- Task details: Please write each entry out again exactly as shown.

- Data excerpts:
▼
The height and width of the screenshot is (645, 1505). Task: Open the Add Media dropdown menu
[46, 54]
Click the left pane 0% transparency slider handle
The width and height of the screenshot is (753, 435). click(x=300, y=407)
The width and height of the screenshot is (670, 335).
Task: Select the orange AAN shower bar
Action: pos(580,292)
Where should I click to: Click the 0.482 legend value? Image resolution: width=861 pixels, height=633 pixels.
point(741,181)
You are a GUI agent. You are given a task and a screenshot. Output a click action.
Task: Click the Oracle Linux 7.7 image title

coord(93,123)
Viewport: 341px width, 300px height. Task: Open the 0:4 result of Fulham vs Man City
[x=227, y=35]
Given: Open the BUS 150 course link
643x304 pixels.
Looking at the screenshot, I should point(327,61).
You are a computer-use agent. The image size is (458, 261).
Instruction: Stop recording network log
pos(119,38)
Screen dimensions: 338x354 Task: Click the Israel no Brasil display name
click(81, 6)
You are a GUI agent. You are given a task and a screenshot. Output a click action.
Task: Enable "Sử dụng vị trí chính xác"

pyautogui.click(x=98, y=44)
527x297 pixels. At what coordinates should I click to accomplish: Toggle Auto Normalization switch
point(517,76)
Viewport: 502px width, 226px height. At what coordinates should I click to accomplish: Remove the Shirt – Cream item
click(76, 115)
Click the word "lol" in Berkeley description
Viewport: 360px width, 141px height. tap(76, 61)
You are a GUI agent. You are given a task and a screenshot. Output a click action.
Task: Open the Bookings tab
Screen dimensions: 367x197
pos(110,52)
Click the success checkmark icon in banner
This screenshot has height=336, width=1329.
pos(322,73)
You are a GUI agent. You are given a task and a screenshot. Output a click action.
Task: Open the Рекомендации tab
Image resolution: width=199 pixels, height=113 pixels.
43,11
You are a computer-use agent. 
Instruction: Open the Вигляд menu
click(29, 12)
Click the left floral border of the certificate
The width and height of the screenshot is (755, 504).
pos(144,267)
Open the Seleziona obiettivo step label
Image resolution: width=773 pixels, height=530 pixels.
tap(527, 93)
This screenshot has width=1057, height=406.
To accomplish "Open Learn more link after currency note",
▲
- Output of the task:
The height and width of the screenshot is (645, 1505). Task: Open the Add Media dropdown menu
[46, 54]
Click the left pane 0% transparency slider handle
The width and height of the screenshot is (753, 435). click(x=300, y=407)
The width and height of the screenshot is (670, 335).
Task: Select the orange AAN shower bar
Action: pos(580,292)
Where should I click to: Click the 0.482 legend value? Image resolution: width=861 pixels, height=633 pixels.
point(741,181)
You are a GUI agent. You are given a task and a screenshot. Output a click action.
Task: Click the Oracle Linux 7.7 image title

coord(93,123)
Viewport: 341px width, 300px height. Task: Open the 0:4 result of Fulham vs Man City
[x=227, y=35]
Given: Open the BUS 150 course link
643x304 pixels.
Looking at the screenshot, I should point(327,61).
You are a computer-use agent. The image size is (458, 261).
Instruction: Stop recording network log
pos(119,38)
Screen dimensions: 338x354 Task: Click the Israel no Brasil display name
click(81, 6)
You are a GUI agent. You are given a task and a screenshot. Output a click action.
Task: Enable "Sử dụng vị trí chính xác"

pyautogui.click(x=98, y=44)
527x297 pixels. At what coordinates should I click to accomplish: Toggle Auto Normalization switch
point(517,76)
Viewport: 502px width, 226px height. At what coordinates should I click to accomplish: Remove the Shirt – Cream item
click(76, 115)
Click the word "lol" in Berkeley description
Viewport: 360px width, 141px height. tap(76, 61)
You are a GUI agent. You are given a task and a screenshot. Output a click action.
Task: Open the Bookings tab
Screen dimensions: 367x197
pos(110,52)
Click the success checkmark icon in banner
This screenshot has height=336, width=1329.
pos(322,73)
You are a GUI agent. You are given a task and a screenshot. Output a click action.
Task: Open the Рекомендации tab
Image resolution: width=199 pixels, height=113 pixels.
43,11
You are a computer-use agent. 
Instruction: Open the Вигляд menu
click(29, 12)
Click the left floral border of the certificate
The width and height of the screenshot is (755, 504).
pos(144,267)
Open the Seleziona obiettivo step label
Image resolution: width=773 pixels, height=530 pixels.
tap(527, 93)
This screenshot has width=1057, height=406.
To accomplish "Open Learn more link after currency note",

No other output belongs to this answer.